-- START OF Provided passage --

= School of London =

20th-century art movement

The School of London was a loose movement of 20th-century painters, based principally in London, who were interested in figurative painting, in contrast to the abstraction, minimalism and conceptualism which were dominant at the time. Painters associated with the School of London included Michael Andrews, Frank Auerbach, Francis Bacon, Anne Dunn, Lucian Freud, David Hockney, Howard Hodgkin, R. B. Kitaj and Leon Kossoff.

The School of London pursued an art focused on a kind of loose figurative form of post-war realism that reflected the people and the world around them. The term resonated regardless of the fact that there was no agreement on what this new figurative painting should look like, since the styles of painting of the group so markedly differed, ranging from the violent brushwork of Bacon and Andrews to the more explicit figuration of the celebrated Freud and Hockney. The common thread that held the London group together was less any form of explicit expression than their shared appreciation for the tradition and history of figurative painting in a time dominated by abstract painting. At the time this new wave of figurative painting was very controversial, running against the dominance of abstraction, minimalism, and conceptualism, violating the sacred hermetic codes that defined these forms of art.

-- END OF Provided passage --
-- START OF Data extract --

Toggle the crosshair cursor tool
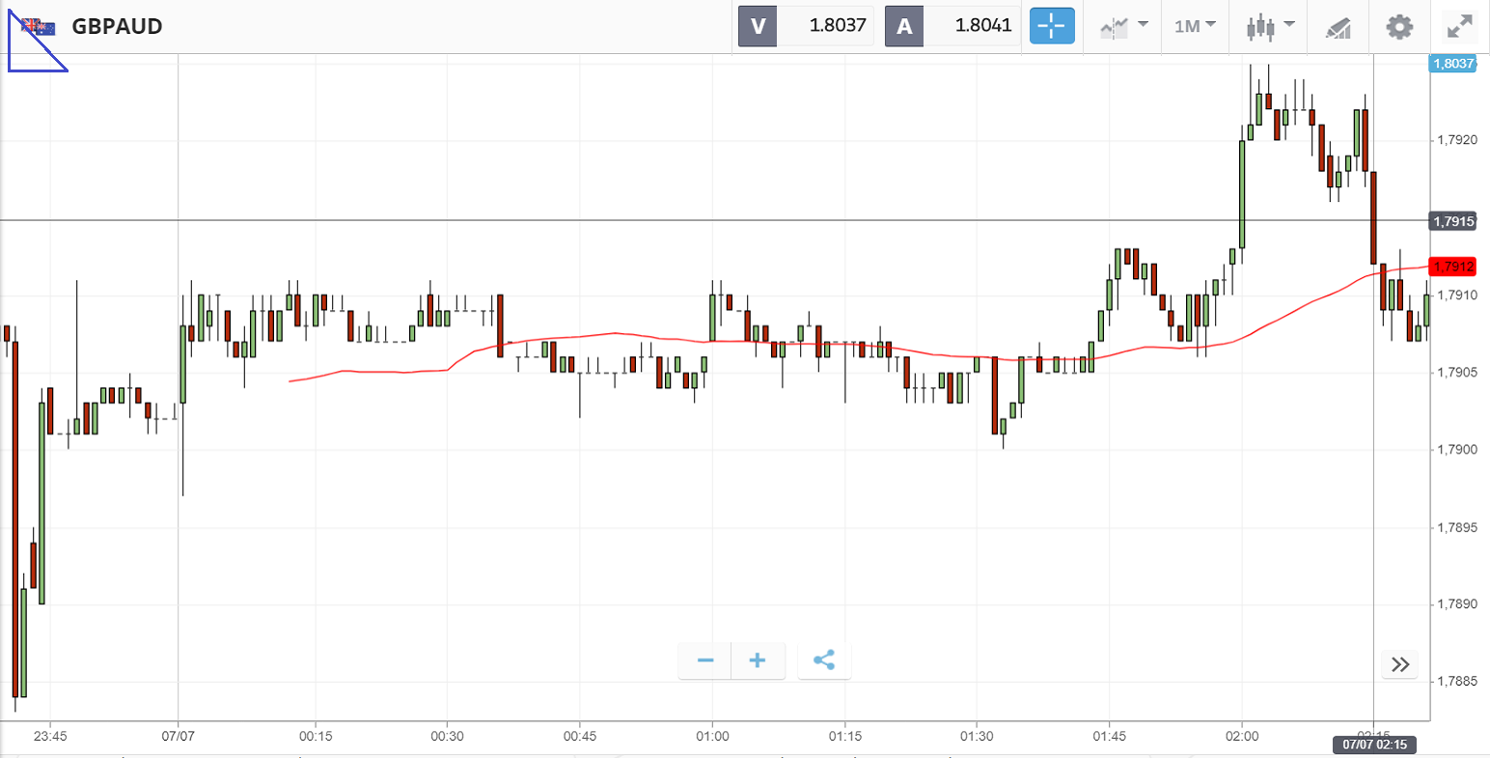The width and height of the screenshot is (1490, 758). (x=1051, y=26)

-- END OF Data extract --

Actions to take —
1 > Transcribe the School of London text, starting at "The School of London was" and ending at "and Leon Kossoff.".
2 > Please continue the School of London text from the point where it stops.

Answers in order —
1 >
The School of London was a loose movement of 20th-century painters, based principally in London, who were interested in figurative painting, in contrast to the abstraction, minimalism and conceptualism which were dominant at the time. Painters associated with the School of London included Michael Andrews, Frank Auerbach, Francis Bacon, Anne Dunn, Lucian Freud, David Hockney, Howard Hodgkin, R. B. Kitaj and Leon Kossoff.

2 >
The term School of London was first used in the catalogue for R. B. Kitaj's 1976 Hayward Gallery exhibition, in which Kitaj wrote:

There are artistic personalities in this small island more unique and strong and I think more numerous than anywhere in the world outside America's jolting artistic vigor. There are ten or more people in this town, or not far away, of world class, including my friends of abstract persuasion. In fact I think there is a substantial School of London... If some of the strange and fascinating personalities you may encounter here were given a fraction of the internationalist attention and encouragement reserved in this barren time for provincial and orthodox vanguardism, a School of London might be more real than the one I have construed in my head. A School of real London in England, in Europe ... with potent art lessons for foreigners emerging from this odd old, put upon, very singular place.

==See also==
- Art of the United Kingdom

==Sources==
- "Art Term: School of London"
- Calvocoressi, Richard (1995). "From London: Bacon, Freud, Kossoff, Andrews, Auerbach, Kitaj"
- "The School of London: The Resurgence of Contemporary Painting" (1989)
- "Human Clay, An Exhibition Selected by R. B. Kitaj (exhibition catalogue)" (1976)
- Riding, Alan (1995). "The School of London, Mordantly Messy as Ever"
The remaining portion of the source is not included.